**YOUR TASK**
Return every entry below exactly as written, minus the pictures.

**Stored items**
Start of Block

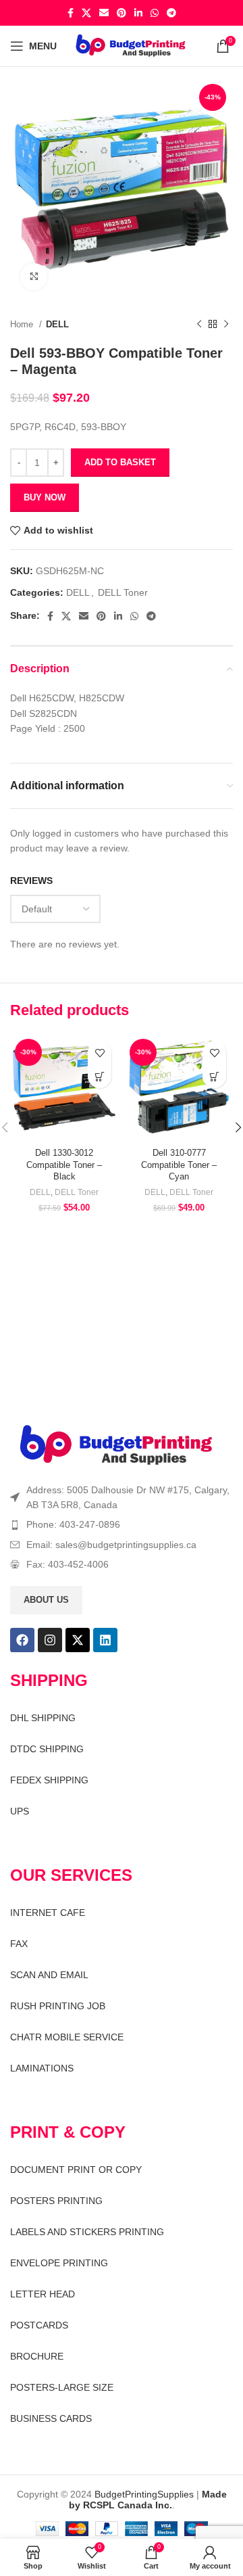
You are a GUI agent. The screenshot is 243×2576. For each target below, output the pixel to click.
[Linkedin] (105, 1640)
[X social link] (86, 13)
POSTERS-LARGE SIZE (61, 2387)
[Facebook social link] (70, 13)
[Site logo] (130, 45)
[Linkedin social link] (138, 13)
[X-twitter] (77, 1640)
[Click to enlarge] (33, 276)
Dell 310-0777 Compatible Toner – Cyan (179, 1164)
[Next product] (226, 324)
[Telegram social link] (171, 13)
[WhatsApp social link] (154, 13)
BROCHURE (36, 2356)
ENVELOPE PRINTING (59, 2262)
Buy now (44, 497)
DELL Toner (123, 592)
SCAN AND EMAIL (49, 1974)
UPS (19, 1811)
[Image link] (116, 1444)
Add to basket (120, 462)
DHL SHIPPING (43, 1717)
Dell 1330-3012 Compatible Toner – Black (64, 1164)
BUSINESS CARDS (51, 2418)
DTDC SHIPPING (47, 1748)
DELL (57, 324)
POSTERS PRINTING (56, 2200)
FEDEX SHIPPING (49, 1780)
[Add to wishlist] (99, 1052)
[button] (99, 1076)
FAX (19, 1943)
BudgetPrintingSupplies (144, 2494)
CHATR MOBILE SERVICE (67, 2037)
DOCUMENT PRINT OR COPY (76, 2169)
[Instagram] (50, 1640)
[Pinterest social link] (121, 13)
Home (23, 324)
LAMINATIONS (42, 2068)
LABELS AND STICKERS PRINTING (87, 2231)
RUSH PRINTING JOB (57, 2005)
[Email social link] (104, 13)
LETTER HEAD (42, 2294)
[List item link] (121, 1524)
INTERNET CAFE (47, 1912)
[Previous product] (199, 324)
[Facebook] (22, 1640)
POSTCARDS (39, 2325)
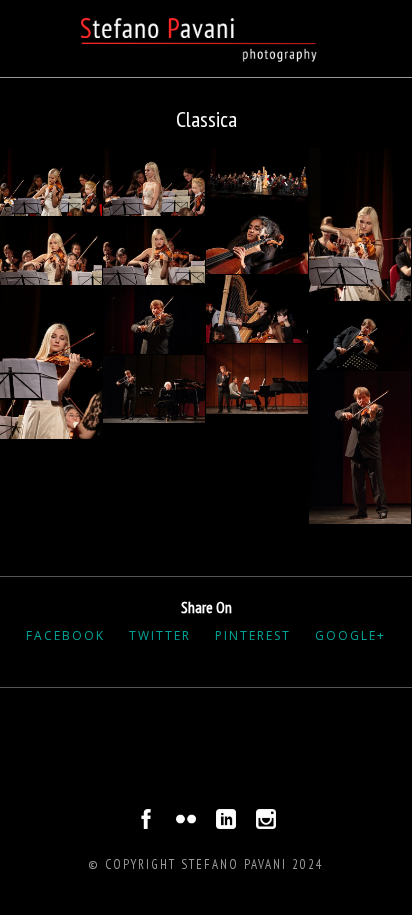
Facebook (65, 635)
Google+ (350, 635)
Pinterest (253, 635)
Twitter (160, 635)
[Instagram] (266, 824)
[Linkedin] (226, 824)
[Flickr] (186, 824)
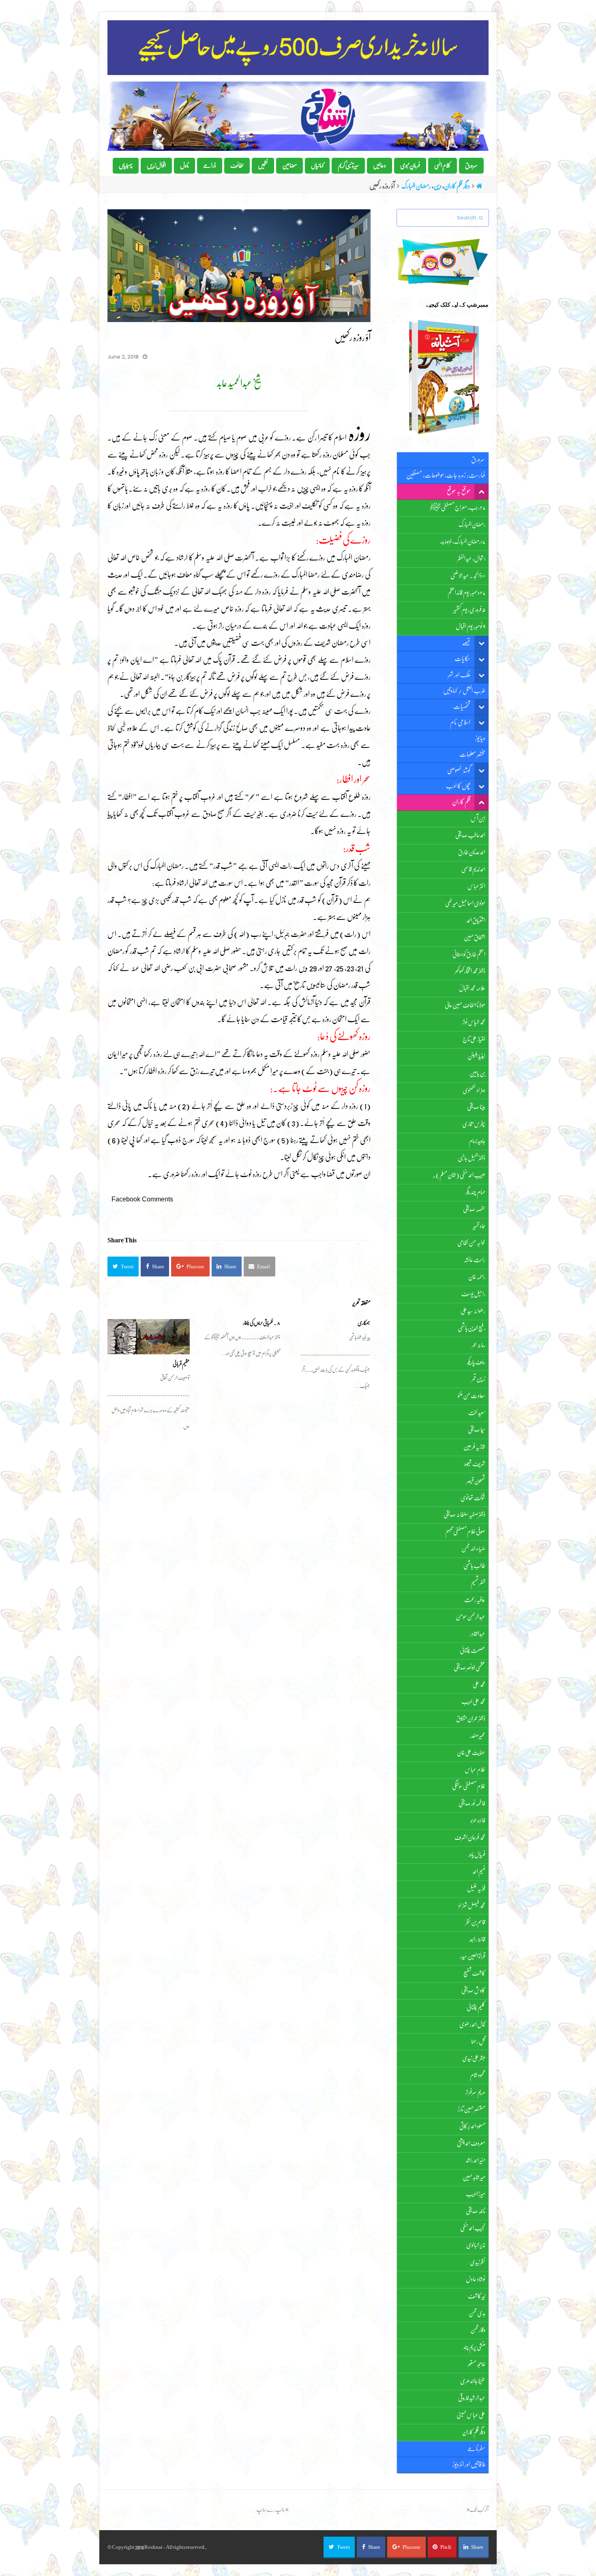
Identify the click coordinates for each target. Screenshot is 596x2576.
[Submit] (481, 218)
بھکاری (364, 1323)
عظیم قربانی (181, 1364)
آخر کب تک (479, 2509)
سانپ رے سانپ (270, 2509)
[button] (123, 1266)
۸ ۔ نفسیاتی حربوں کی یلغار (261, 1323)
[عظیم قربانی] (148, 1336)
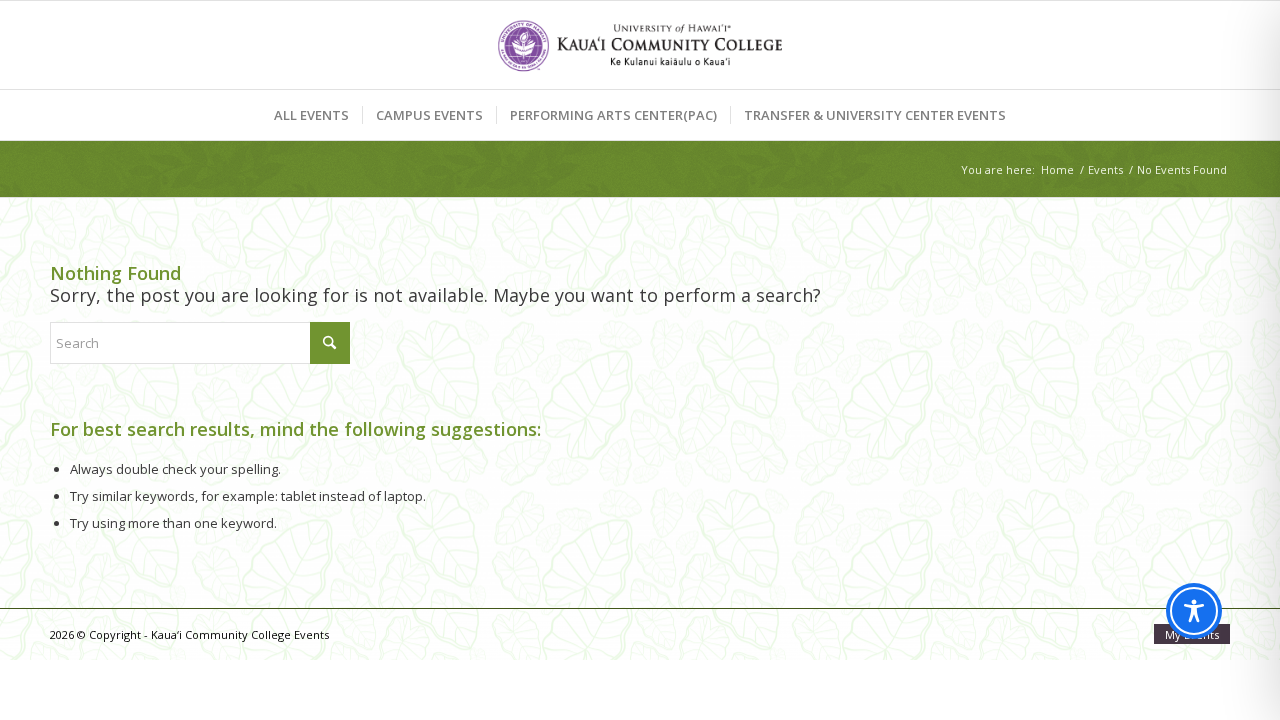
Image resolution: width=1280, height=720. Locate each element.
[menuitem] (311, 115)
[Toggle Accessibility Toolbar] (1194, 611)
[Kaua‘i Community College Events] (639, 45)
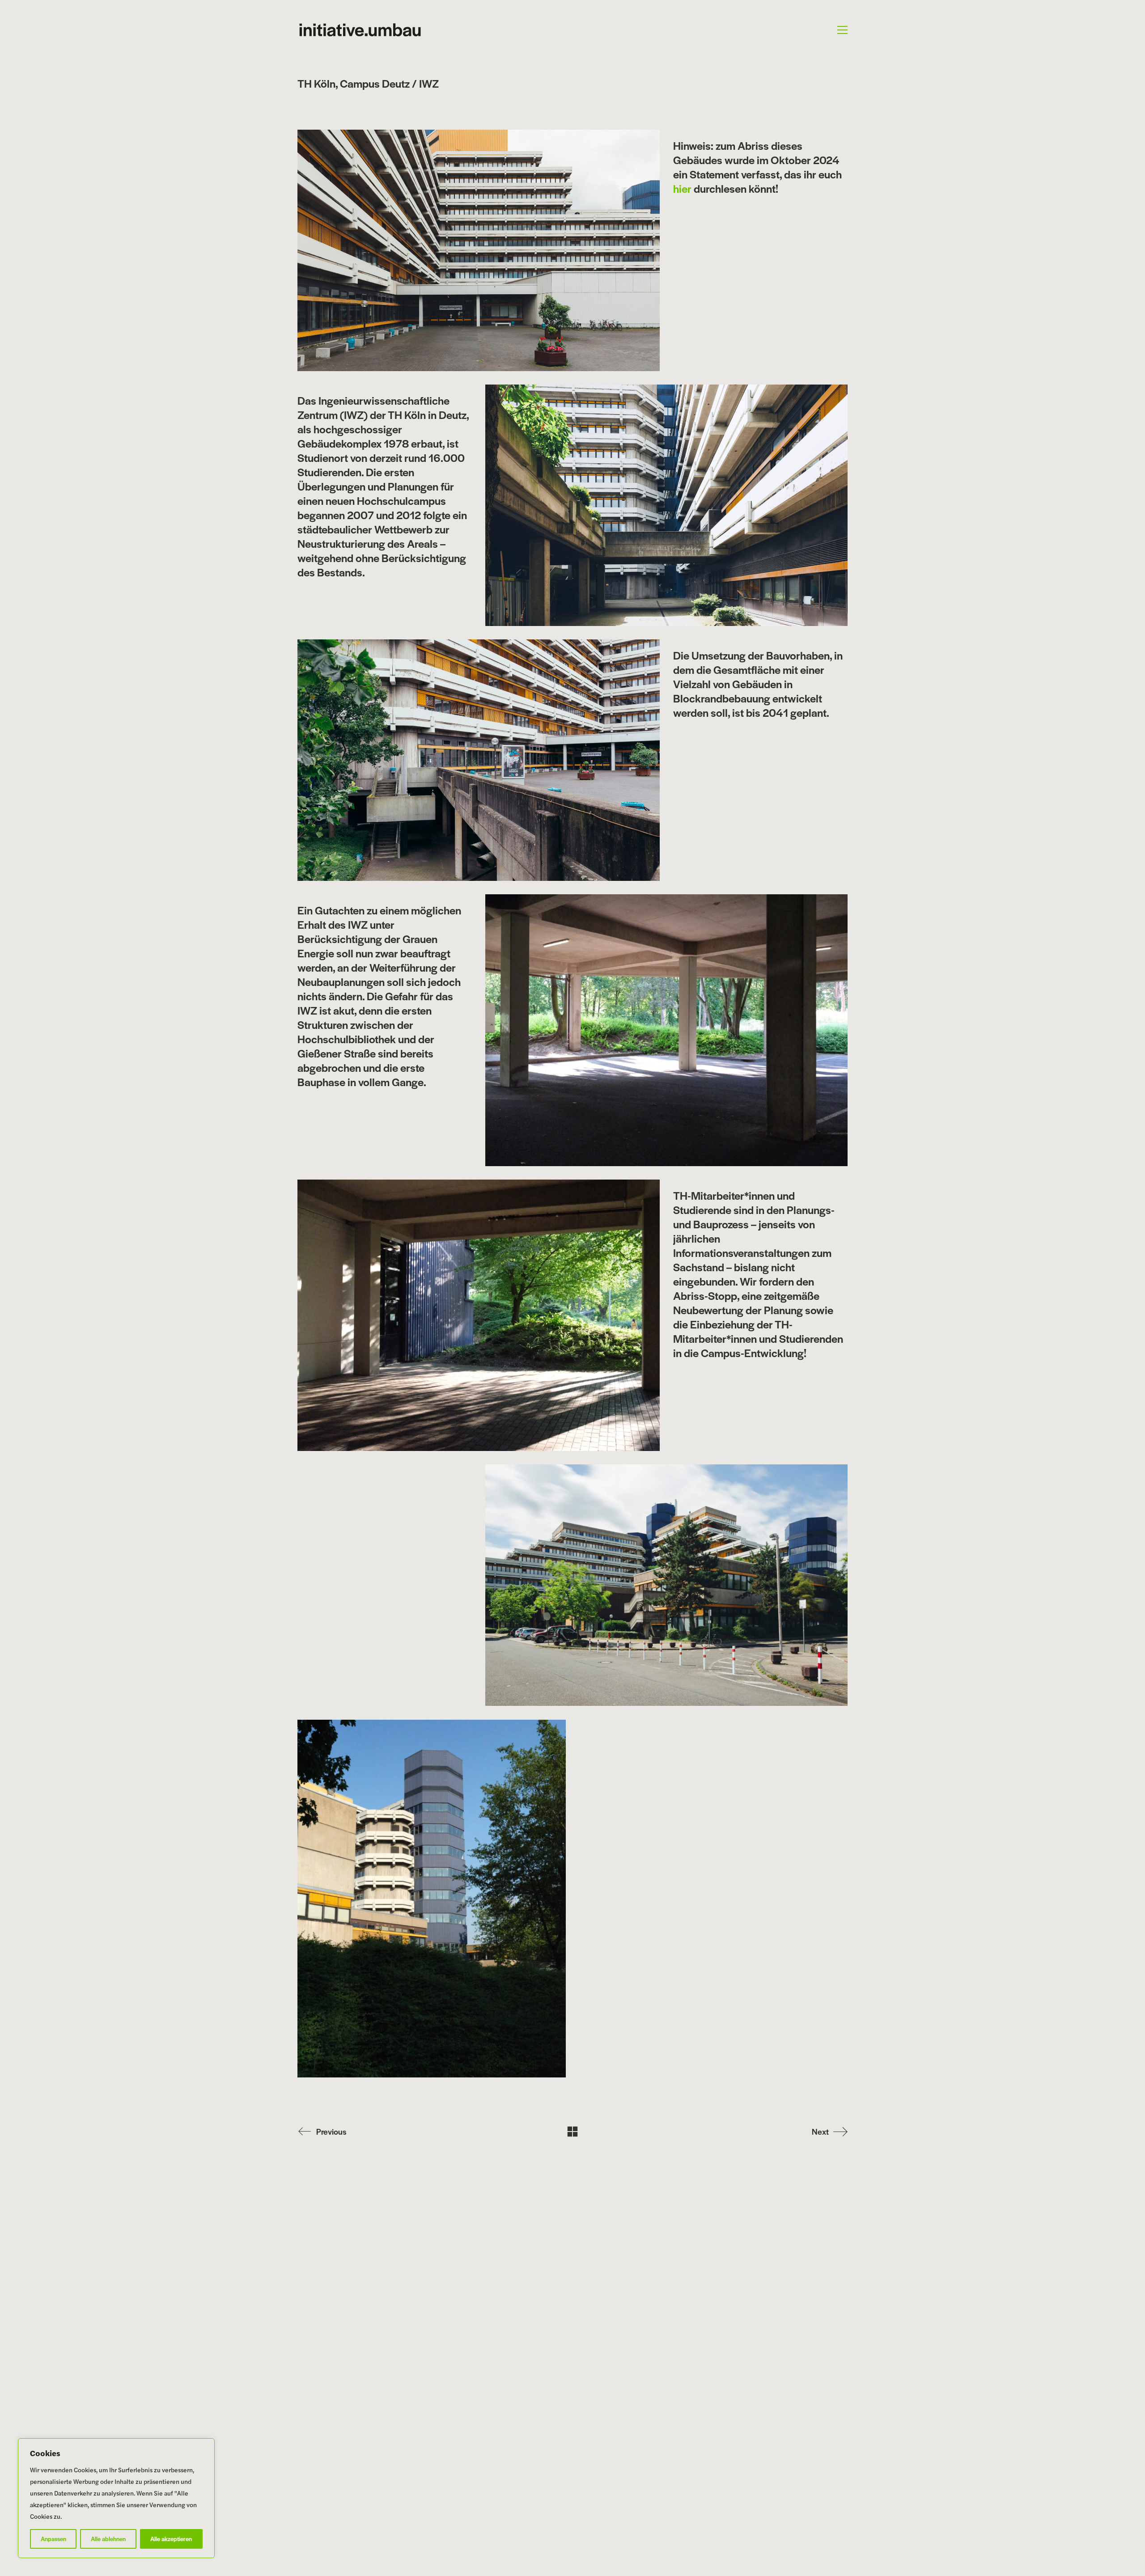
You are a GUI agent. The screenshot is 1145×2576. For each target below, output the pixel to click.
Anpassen (53, 2538)
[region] (116, 2498)
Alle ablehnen (108, 2538)
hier (682, 188)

End of Block

**REPLY**
You are a GUI agent. The screenshot is 243×2576. For each target below, output the pixel to click.
[Linkedin] (105, 1640)
[X social link] (86, 13)
POSTERS-LARGE SIZE (61, 2387)
[Facebook social link] (70, 13)
[Site logo] (130, 45)
[Linkedin social link] (138, 13)
[X-twitter] (77, 1640)
[Click to enlarge] (33, 276)
Dell 310-0777 Compatible Toner – Cyan (179, 1164)
[Next product] (226, 324)
[Telegram social link] (171, 13)
[WhatsApp social link] (154, 13)
BROCHURE (36, 2356)
ENVELOPE PRINTING (59, 2262)
Buy now (44, 497)
DELL Toner (123, 592)
SCAN AND EMAIL (49, 1974)
UPS (19, 1811)
[Image link] (116, 1444)
Add to basket (120, 462)
DHL SHIPPING (43, 1717)
Dell 1330-3012 Compatible Toner – Black (64, 1164)
BUSINESS CARDS (51, 2418)
DTDC SHIPPING (47, 1748)
DELL (57, 324)
POSTERS PRINTING (56, 2200)
FEDEX SHIPPING (49, 1780)
[Add to wishlist] (99, 1052)
[button] (99, 1076)
FAX (19, 1943)
BudgetPrintingSupplies (144, 2494)
CHATR MOBILE SERVICE (67, 2037)
DOCUMENT PRINT OR COPY (76, 2169)
[Instagram] (50, 1640)
[Pinterest social link] (121, 13)
Home (23, 324)
LAMINATIONS (42, 2068)
LABELS AND STICKERS PRINTING (87, 2231)
RUSH PRINTING JOB (57, 2005)
[Email social link] (104, 13)
LETTER HEAD (42, 2294)
[List item link] (121, 1524)
INTERNET CAFE (47, 1912)
[Previous product] (199, 324)
[Facebook] (22, 1640)
POSTCARDS (39, 2325)
Facebook (65, 635)
Google+ (350, 635)
Pinterest (253, 635)
Twitter (160, 635)
[Instagram] (266, 824)
[Linkedin] (226, 824)
[Flickr] (186, 824)
Identify the click coordinates for each target. Screenshot is 596x2576.
[Submit] (481, 218)
بھکاری (364, 1323)
عظیم قربانی (181, 1364)
آخر کب تک (479, 2509)
سانپ رے سانپ (270, 2509)
[button] (123, 1266)
۸ ۔ نفسیاتی حربوں کی یلغار (261, 1323)
[عظیم قربانی] (148, 1336)
Image resolution: width=1280, height=720. Locate each element.
[menuitem] (311, 115)
[Toggle Accessibility Toolbar] (1194, 611)
[Kaua‘i Community College Events] (639, 45)
You are a GUI agent. The screenshot is 1145×2576. For each target below, output the pixel to click.
Anpassen (53, 2538)
[region] (116, 2498)
Alle ablehnen (108, 2538)
hier (682, 188)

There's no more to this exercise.